In conclusion, de Soto estimates that as many as 80% of the people in developing countries may hold assets that are unregistered by the authorities. Keeping this potential capital locked-up out of the system is an huge drag on improving living standards throughout these countries. Poor countries should work to free up the system, recognise these unofficial homes and bring order and potential benefits out of chaos and decrepitude.

There also needs to be land redistribution in many countries - it cannot be right for 50% of the people to own 1% of the land and 1% of the people to own 50% of the land. Many of these large estates include land that is perfectly able to be farmed but is left barren. This should be purchased by the state for a nominal price and divided up amongst interested families. Encouraging people back into villages with the promise of a plot of land will help ease urban squalor whilst at the same time increasing the supply of food and giving the promise of a better quality of life to those willing to move.

Carrying through these reforms then should help desperately poor countries lay the basis that will enable them to develop mixed market economies. However, it will not be easy and success will require strong leadership by government ministers and civil servants. But the rewards are huge and there is no greater success story of a mixed market economy starting to work well than the recent success story of China.
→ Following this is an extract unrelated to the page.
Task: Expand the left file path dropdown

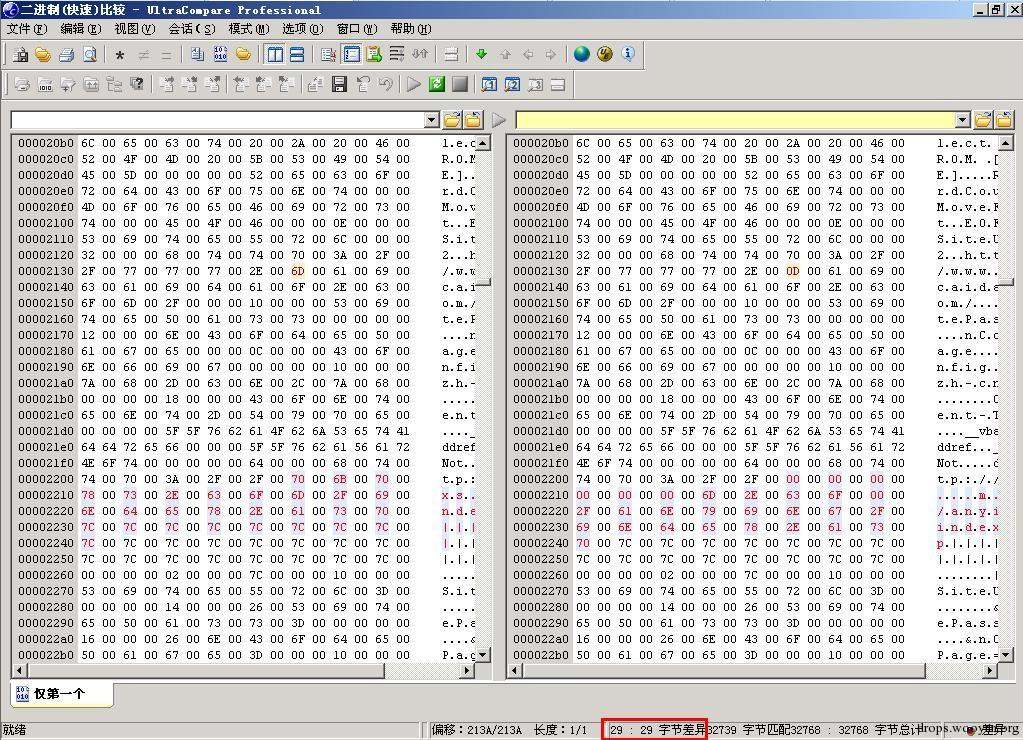Action: coord(431,119)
In the twenty-five years since it opened up, the Chinese economy has grown nearly 8 fold, incomes have quadrupled and over 370m Chinese have been lifted out of absolute poverty. When the agricultural communes were disbanded, the Chinese government started to separate business from government and encouraged the setting up of small companies. The economy flourished with economic growth for the period from 1980 to 2007 averaging over 10%. China has also achieved huge current account surpluses with low inflation. With its extraordinary pool of labour and educated graduates and a social welfare programme to help those thrown out of work, this momentum behind the Chinese economy has now made it the second largest in the world.